• Fri
  • Nov 28, 2014
  • Updated: 1:47pm

From start to finish, Fownes forces rivals to play catch-up

PUBLISHED : Wednesday, 04 July, 2007, 12:00am
UPDATED : Wednesday, 04 July, 2007, 12:00am

If they were betting on the trainers' premiership at this time last year, the quinella of Caspar Fownes and Paul O'Sullivan would have been at decent odds because of the John Size factor. The champion Australian horseman had been in Hong Kong just five seasons for four championships and runner-up to Tony Cruz in his record 2004-05 term.


But Size endured the quietest of his six terms to wind up in ninth place with 32 winners - his previous worst was 50 - and his 2006 rival, John Moore, was beset with a series of setbacks to the health of the team.


In contrast, Fownes, in his fourth term since being licensed in 2003, hit the ground running, winding up with 61 winners.


O'Sullivan was really the only possible rival for Fownes from a long way out but, in the same way that Douglas Whyte proved too strong in the jockeys' title chase, Fownes ruthlessly edged clear and rammed home the advantage in the closing meetings.


Ultimately, the difference between the pair was the way they handled the city circuit at Happy Valley.
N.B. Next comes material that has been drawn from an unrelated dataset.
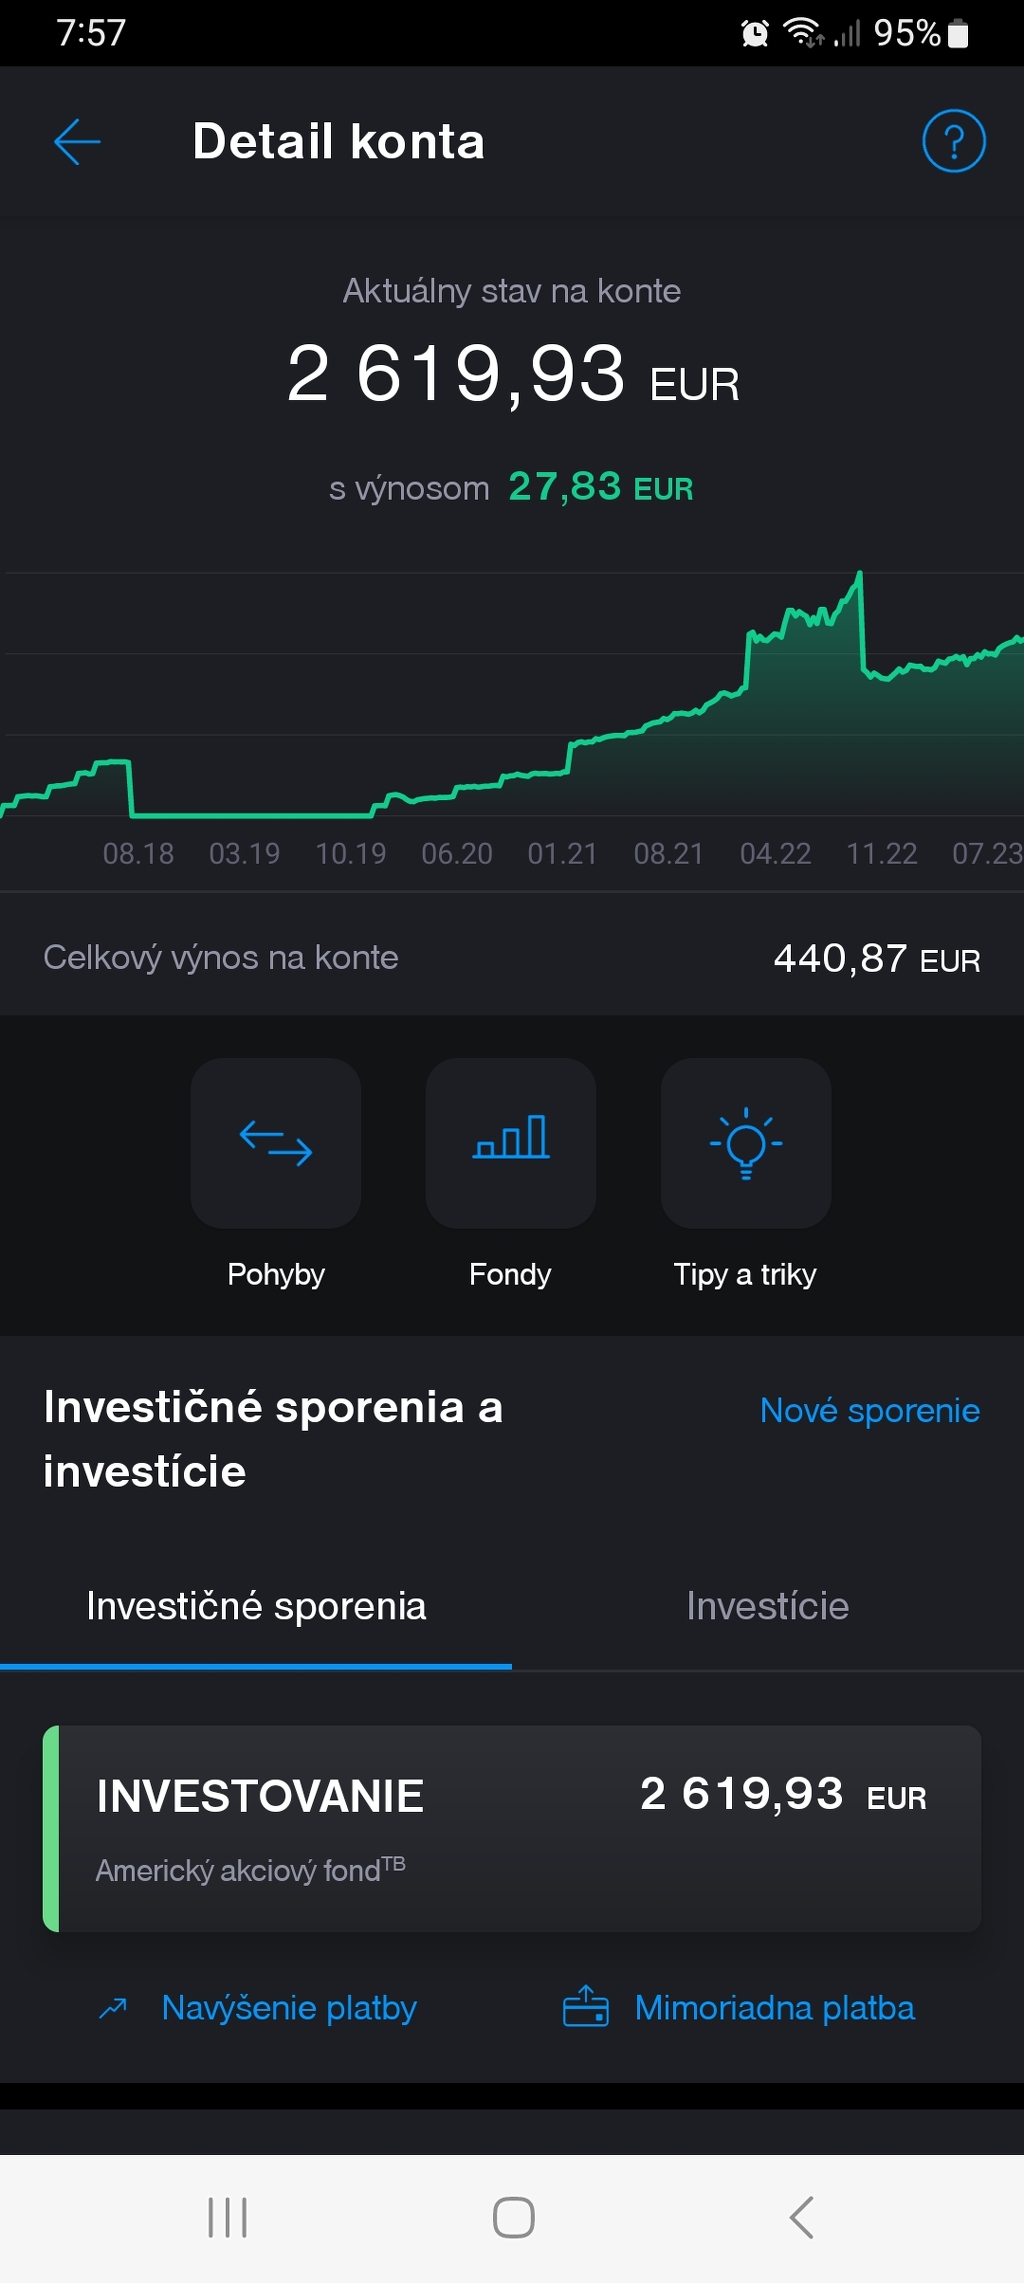
Task: Tap the Mimoriadna platba link text
Action: click(x=774, y=2008)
For Fownes, it was the foundation of his championship, winning 33 races on the idiosyncratic track at a strike rate of 17 per cent.


If that was where Fownes won the title it was also where O'Sullivan lost it, winning just six races at Happy Valley from 114 runners (5.3 per cent), though two of his 'winners' had it taken off them on protest in the stewards room. However, at Sha Tin, O'Sullivan was supreme.
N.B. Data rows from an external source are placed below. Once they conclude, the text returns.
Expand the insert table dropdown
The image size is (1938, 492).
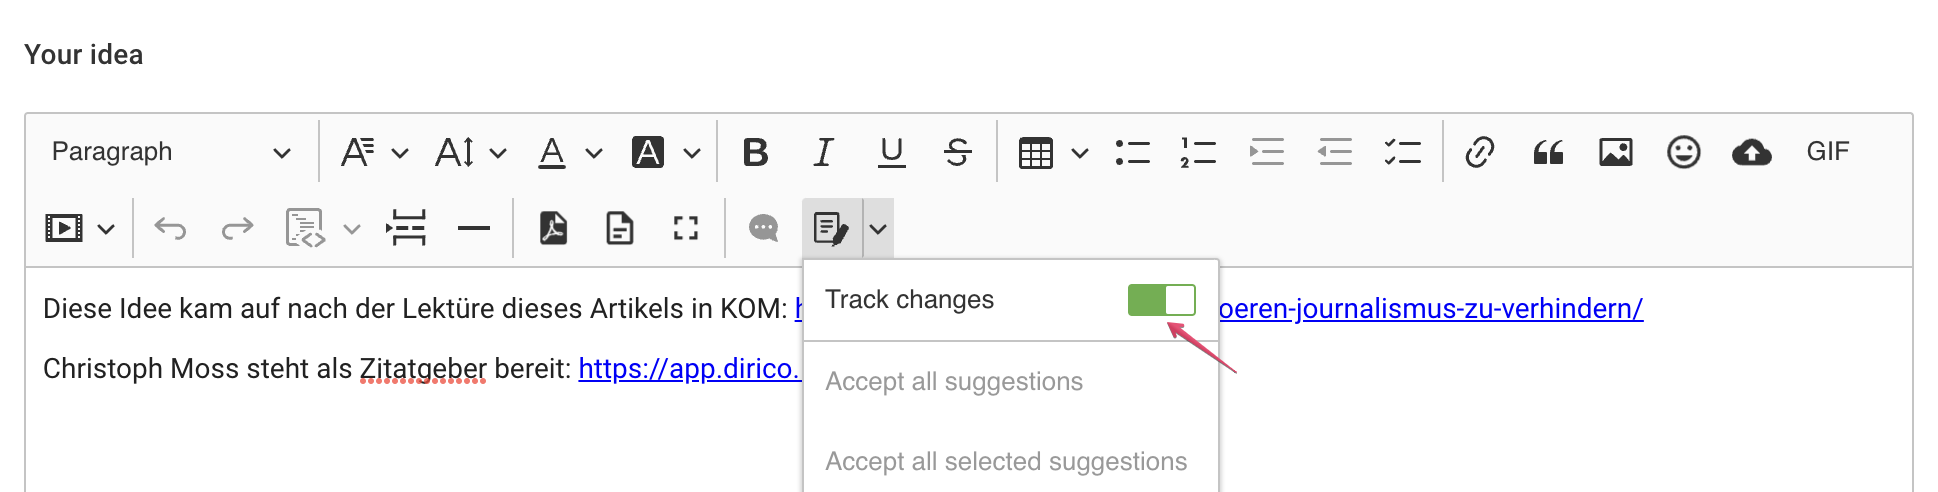pyautogui.click(x=1080, y=153)
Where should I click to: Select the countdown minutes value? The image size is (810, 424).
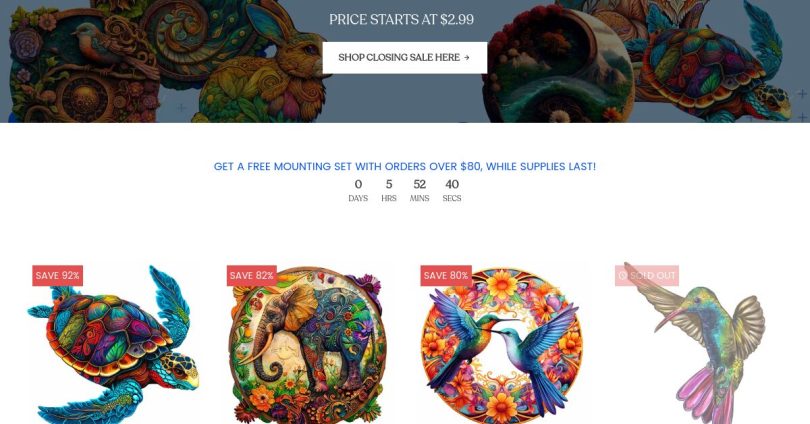pyautogui.click(x=419, y=184)
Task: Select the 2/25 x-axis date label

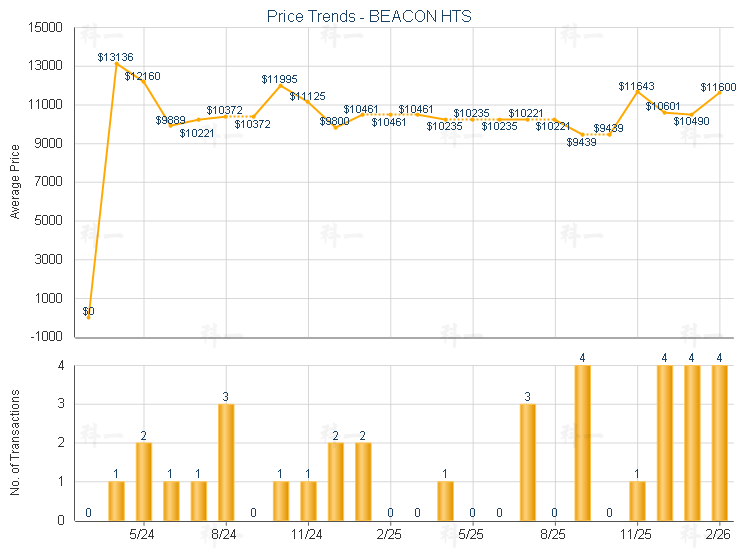Action: [391, 535]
He trained 46 winners from 287 starts at a strike rate of 16 per cent, putting Fownes (28 from 402, SR 7 per cent) in the shade.


When O'Sullivan reflects on a great season and on how he might improve next term, his approach to Happy Valley must be at the forefront of his thinking.


With only 114 starters on the island course, O'Sullivan seems to be deliberately avoiding Happy Valley in favour of the wide, open spaces at Sha Tin and it will have to be a policy he revisits if he wants to become number one.


Tony Cruz, who finished third to Size and Moore in 2006, maintained that position on the ladder, despite training 10 winners fewer. However, it was very much a building year for Cruz, highlighted by his late-term win with exciting private purchases like Royal Prince, Helene Brilliant, Survey Survey and Leading Ahead.


Dennis Yip Chor-hong had another solid and admirable year, with perhaps his signature horse being Down Town, a former West Australian racer who went through most of the season and competed from 1,000 to 2,000m. Yip also had the most runners of any trainer (590), although it was in dispute until the last meeting with Fownes starting 588.


Almond Lee Yee-tat was the big improver, from 27 winners and 11th place in 2006 to 44 winners and fifth place this term, vindicating all the confidence placed in him by his former boss, two-time champion David Hayes.


Moore had a quiet term by his championship standard, finishing sixth with 40 wins, but he got the money when it counted and completed the term as leading trainer by prize money once again, with the barn earning HK$63.92 million.


The Mr Consistency award goes to Ricky Yiu Poon-fie, whose small team reaped 24 wins - but it was achieved from just 181 runners, at a benchmark-setting strike rate of 13.3 per cent.